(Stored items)
════
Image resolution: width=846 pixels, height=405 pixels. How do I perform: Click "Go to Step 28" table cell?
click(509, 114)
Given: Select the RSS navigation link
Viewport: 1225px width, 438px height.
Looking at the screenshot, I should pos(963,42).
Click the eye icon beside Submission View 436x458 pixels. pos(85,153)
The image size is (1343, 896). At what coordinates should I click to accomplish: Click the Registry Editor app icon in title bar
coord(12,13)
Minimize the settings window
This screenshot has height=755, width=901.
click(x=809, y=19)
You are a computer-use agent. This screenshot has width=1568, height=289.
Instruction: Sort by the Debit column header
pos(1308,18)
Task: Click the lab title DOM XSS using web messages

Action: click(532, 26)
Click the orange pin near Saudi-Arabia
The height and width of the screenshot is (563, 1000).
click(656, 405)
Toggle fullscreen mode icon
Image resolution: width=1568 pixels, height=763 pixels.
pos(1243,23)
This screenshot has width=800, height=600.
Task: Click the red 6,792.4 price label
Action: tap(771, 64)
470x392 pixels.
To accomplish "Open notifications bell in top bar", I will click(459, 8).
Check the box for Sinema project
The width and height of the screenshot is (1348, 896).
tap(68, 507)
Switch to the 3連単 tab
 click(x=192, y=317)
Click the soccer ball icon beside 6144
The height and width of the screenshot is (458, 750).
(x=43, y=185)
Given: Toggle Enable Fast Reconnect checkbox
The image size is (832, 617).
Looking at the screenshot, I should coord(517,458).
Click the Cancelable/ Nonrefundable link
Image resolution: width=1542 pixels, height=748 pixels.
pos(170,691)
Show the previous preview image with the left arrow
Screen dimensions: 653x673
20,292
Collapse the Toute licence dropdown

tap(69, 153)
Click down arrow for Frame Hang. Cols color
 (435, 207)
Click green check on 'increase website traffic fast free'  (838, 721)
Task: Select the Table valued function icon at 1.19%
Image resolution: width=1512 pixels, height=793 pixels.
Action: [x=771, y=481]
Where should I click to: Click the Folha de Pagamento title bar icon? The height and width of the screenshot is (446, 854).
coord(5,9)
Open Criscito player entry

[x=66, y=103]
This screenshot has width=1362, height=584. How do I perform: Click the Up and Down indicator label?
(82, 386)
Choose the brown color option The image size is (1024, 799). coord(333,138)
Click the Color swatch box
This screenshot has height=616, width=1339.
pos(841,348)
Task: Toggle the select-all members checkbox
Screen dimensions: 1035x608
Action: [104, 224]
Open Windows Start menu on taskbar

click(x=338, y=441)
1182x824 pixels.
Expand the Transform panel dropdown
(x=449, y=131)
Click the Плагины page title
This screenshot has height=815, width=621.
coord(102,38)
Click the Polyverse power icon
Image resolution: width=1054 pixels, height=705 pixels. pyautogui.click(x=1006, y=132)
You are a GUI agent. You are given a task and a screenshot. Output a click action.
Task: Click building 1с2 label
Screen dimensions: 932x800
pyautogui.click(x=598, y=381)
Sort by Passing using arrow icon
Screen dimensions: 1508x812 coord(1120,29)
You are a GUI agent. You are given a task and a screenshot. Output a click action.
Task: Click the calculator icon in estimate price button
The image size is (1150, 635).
════
* Prompt: Write out exactly, and only, each line from the one with "Click the Polyverse power icon" down to the last line of the records above.

* Result of the exercise:
Click the Polyverse power icon
Image resolution: width=1054 pixels, height=705 pixels. pyautogui.click(x=1006, y=132)
You are a GUI agent. You are given a task and a screenshot. Output a click action.
Task: Click building 1с2 label
Screen dimensions: 932x800
pyautogui.click(x=598, y=381)
Sort by Passing using arrow icon
Screen dimensions: 1508x812 coord(1120,29)
You are a GUI agent. You are given a task and a screenshot. Output a click action.
Task: Click the calculator icon in estimate price button
The image size is (1150, 635).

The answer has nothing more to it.